Por outro lado, Jacob não é nada idiota, e sabia exatamente a equipe que estava montando quando reuiniu os Losties que precisava para reverter sua morte, fato evidenciado quando ele aparece para Hurley, que é "aberto" para a visita de espíritos. Porém, seu plano não está funcionando a contento, já que ele disse que Sayid tinha que sobreviver a qualquer custo, o que não ocorreu. Será que Jacob se lascou? Ou isso é só mais um movimento de peças por parte dele?
Quanto ao Dogan e sua turma, estou tentando superar o desconforto que sempre me acomete quando um personagem importante surge do nada no meio da história (se o Dogan é o manda-chuva dos Others do Templo, qual a relação hierárquica dele com Richard, ou mesmo com Ben? Ele não devia ter sido ao menos mencionado antes?). Mas fora isso, ganhei uma certa simpatia por ele na cena em que ele faz Jack desengolir a pílula de veneno. Só espero que ele comece a falar logo, porque nem eu tenho mais paciência para o discurso otheriano de falar pouco e dizer nada.
No final das contas, a sexta temporada de Lost pode não ter me pego pelas bolas logo de início, mas me capturou a contento.

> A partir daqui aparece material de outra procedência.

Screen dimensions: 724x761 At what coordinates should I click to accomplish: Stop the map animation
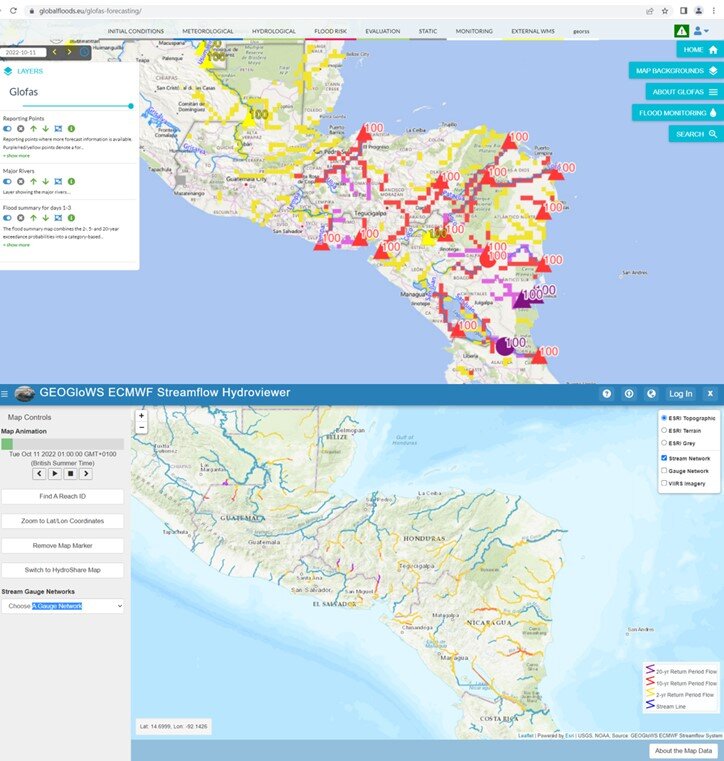tap(71, 474)
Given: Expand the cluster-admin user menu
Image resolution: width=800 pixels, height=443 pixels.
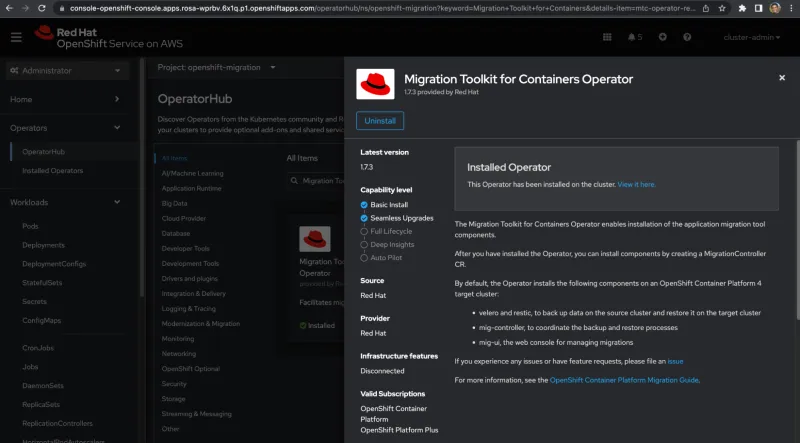Looking at the screenshot, I should click(752, 37).
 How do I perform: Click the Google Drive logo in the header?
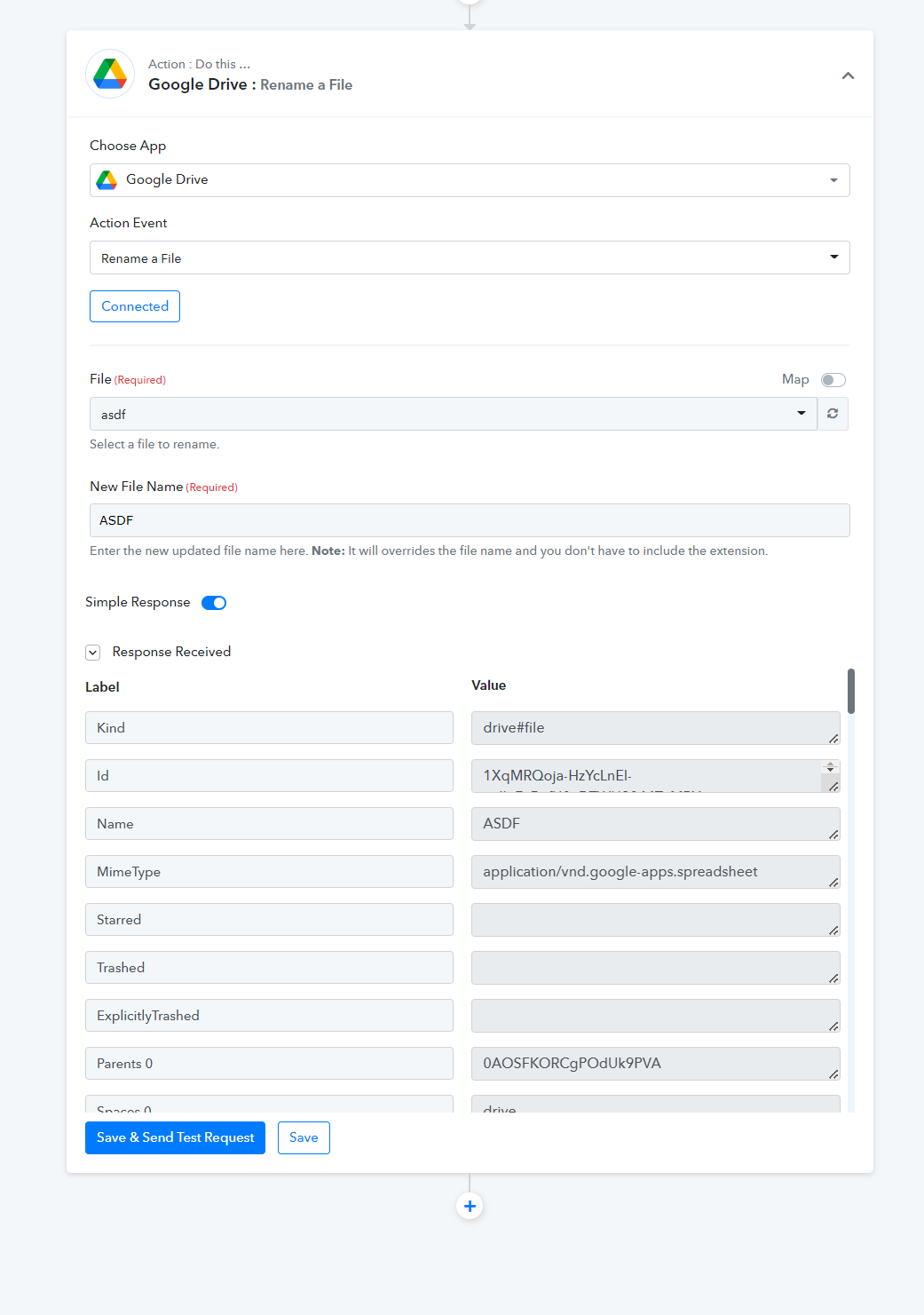click(110, 74)
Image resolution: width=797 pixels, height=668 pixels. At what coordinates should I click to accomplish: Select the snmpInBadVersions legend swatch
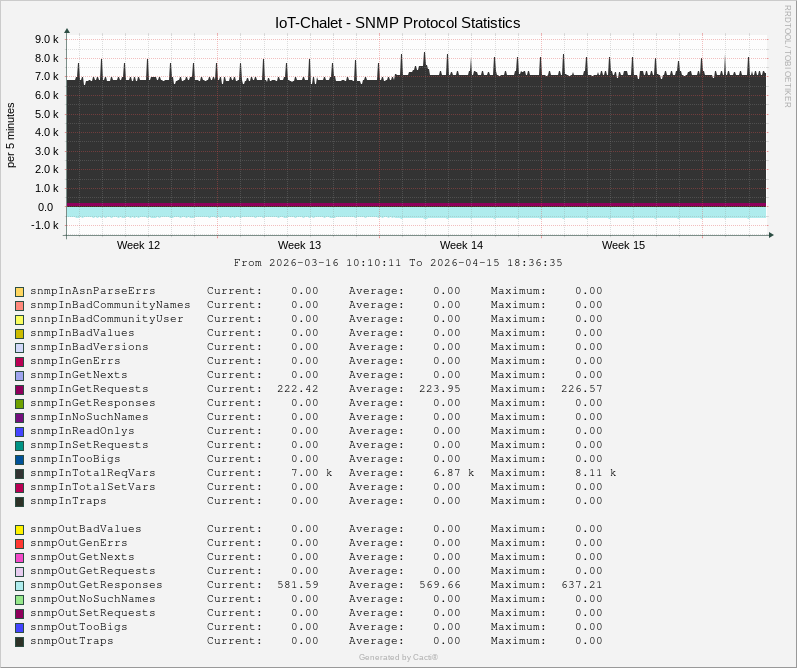[19, 347]
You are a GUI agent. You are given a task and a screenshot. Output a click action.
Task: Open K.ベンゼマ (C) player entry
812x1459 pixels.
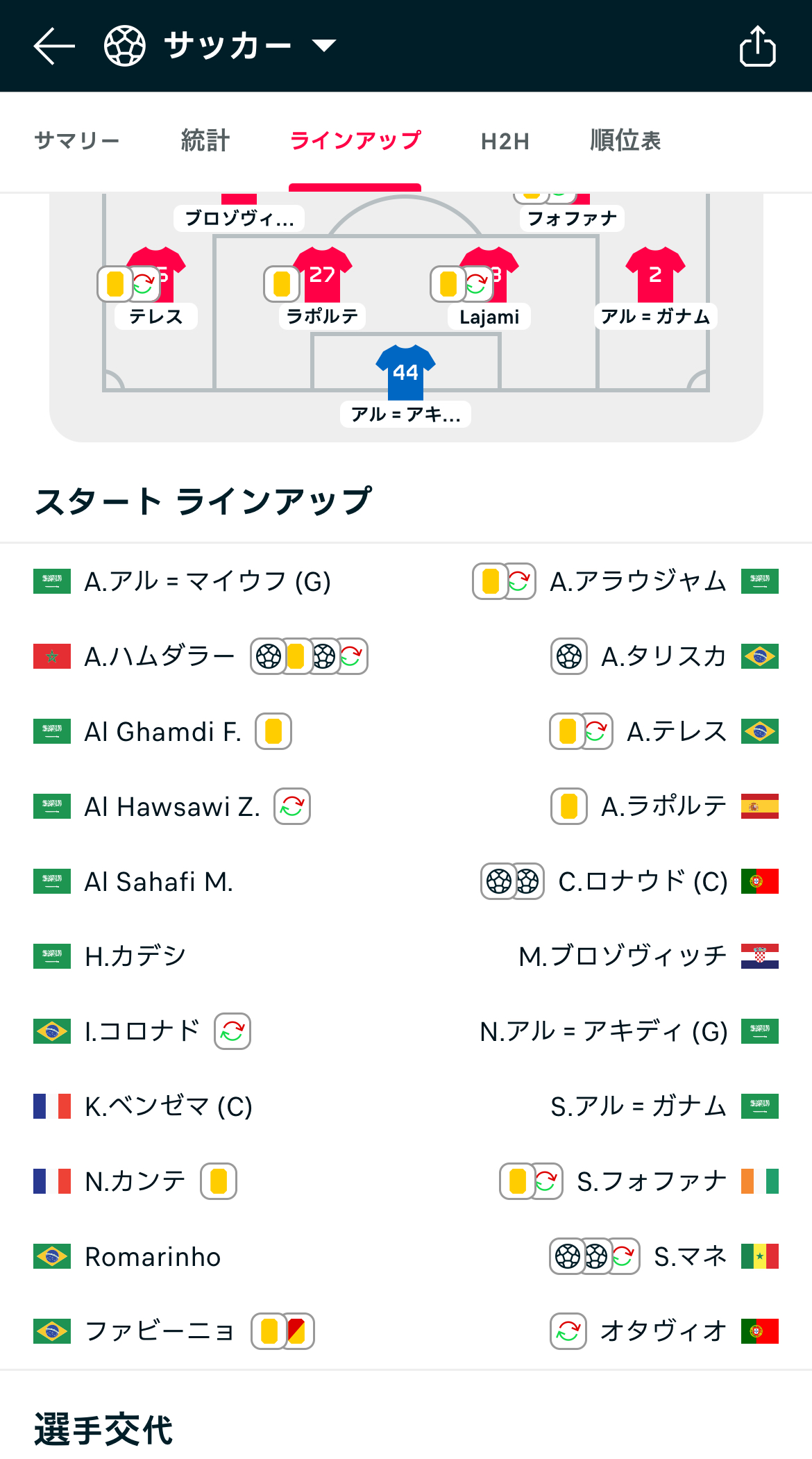(169, 1106)
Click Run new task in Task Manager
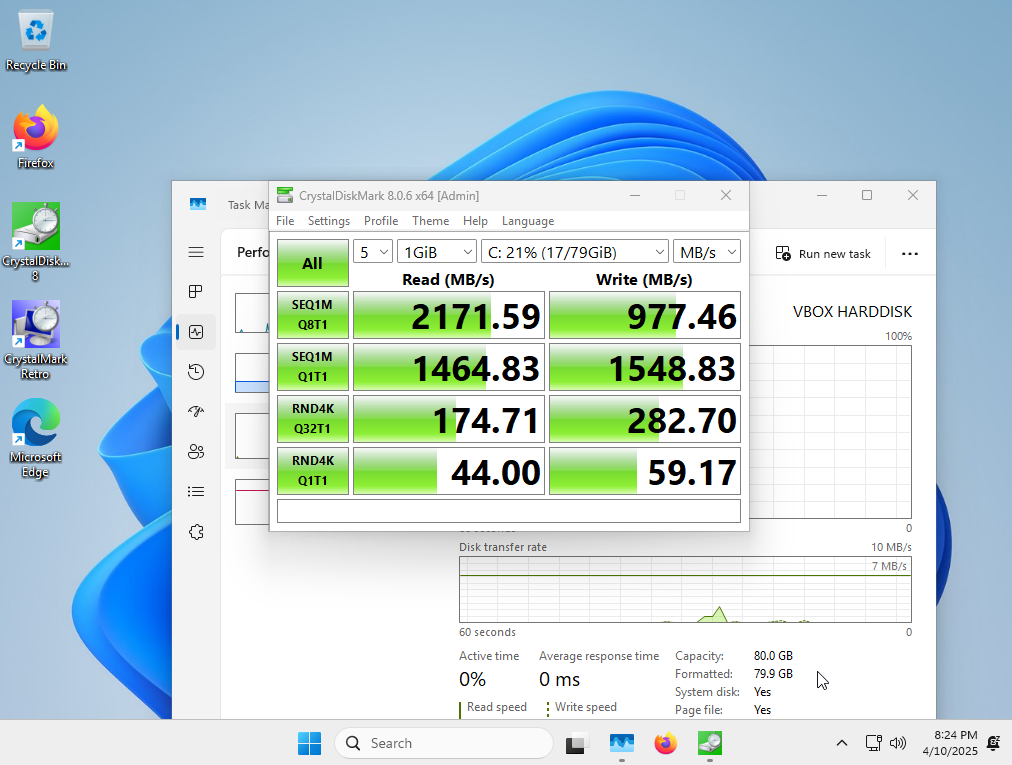The width and height of the screenshot is (1012, 765). (823, 254)
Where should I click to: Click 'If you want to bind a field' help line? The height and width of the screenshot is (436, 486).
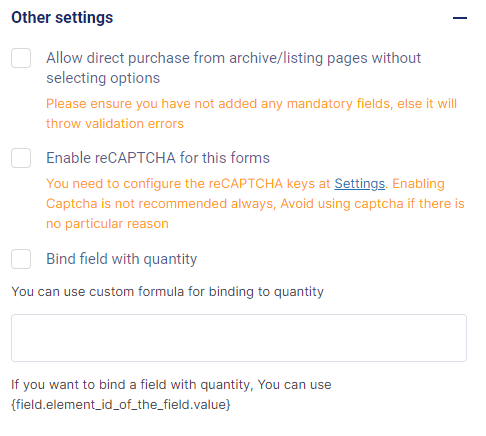pyautogui.click(x=171, y=385)
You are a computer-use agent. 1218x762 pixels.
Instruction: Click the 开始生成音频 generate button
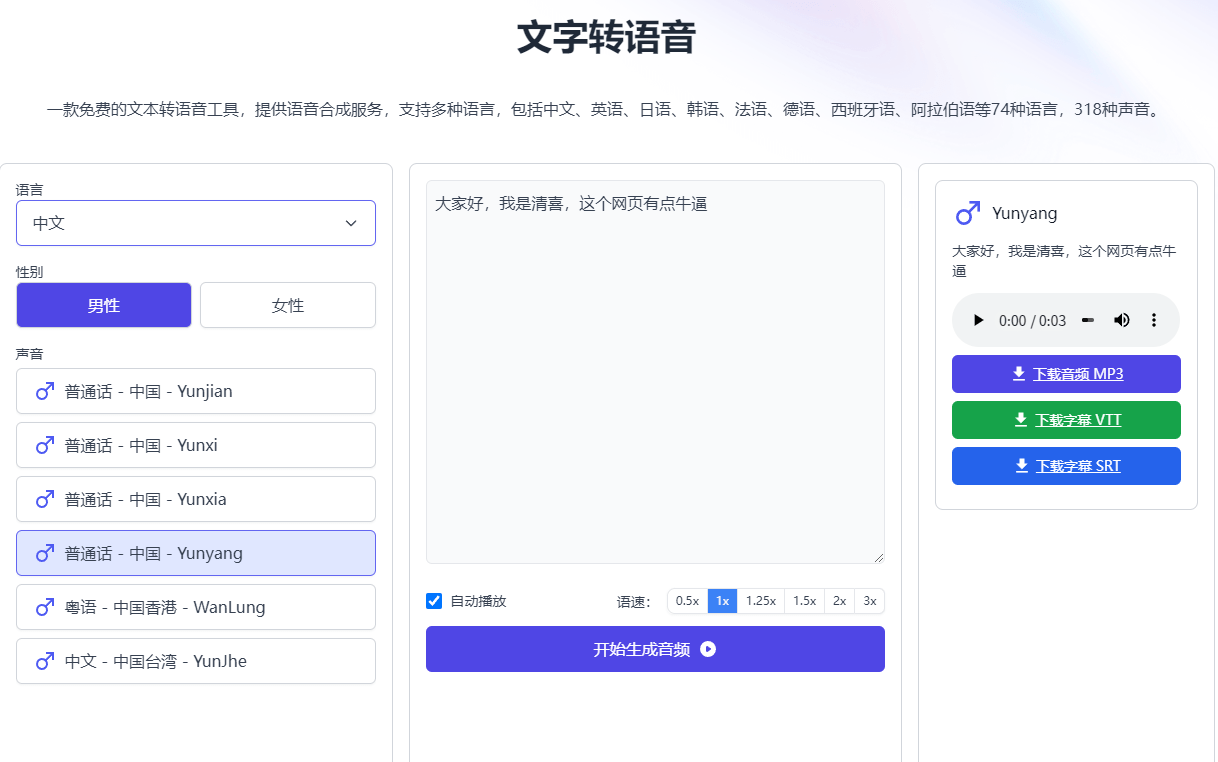point(655,649)
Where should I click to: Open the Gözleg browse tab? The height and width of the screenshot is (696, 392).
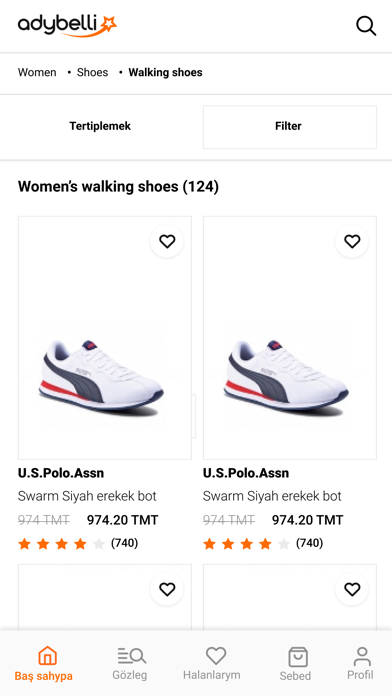pos(130,664)
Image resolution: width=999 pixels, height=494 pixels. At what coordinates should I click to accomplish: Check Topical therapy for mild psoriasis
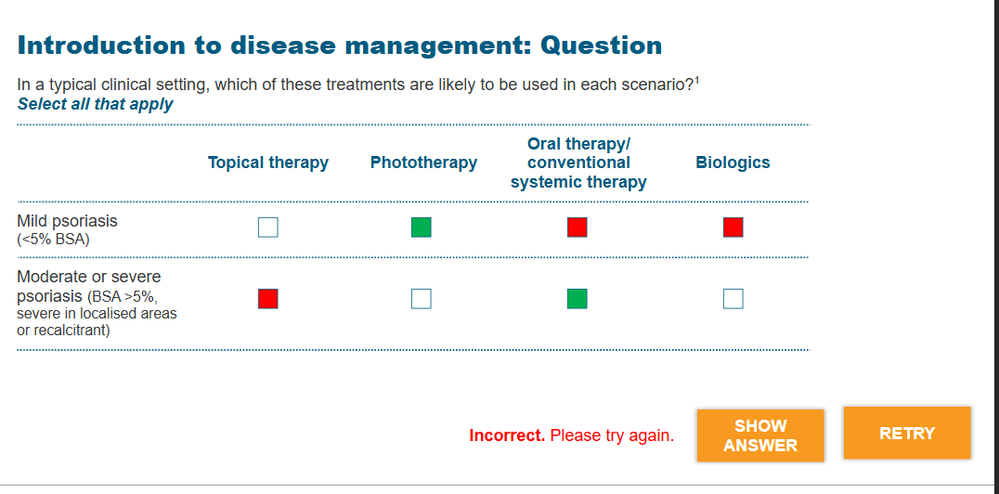[x=268, y=228]
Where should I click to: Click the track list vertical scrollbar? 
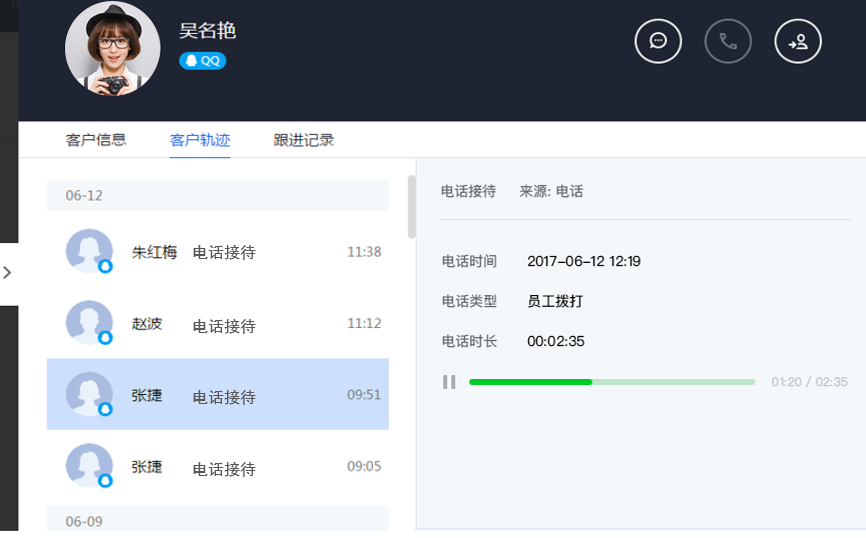pyautogui.click(x=411, y=207)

Não tenho reclamações a fazer do ritmo ou da forma como esse último ato se desacortina, mas espero que não demorem muito a amarrar as duas histórias que estamos assistindo. Ficarei mortalmente decepcionado se descobrir que a realidade alternativa de 2004, onde o avião não caiu, não faz qualquer diferença para a disputa milenar de poder entre as peças brancas e as peças negras, que se aproxima de um desfecho em 2007.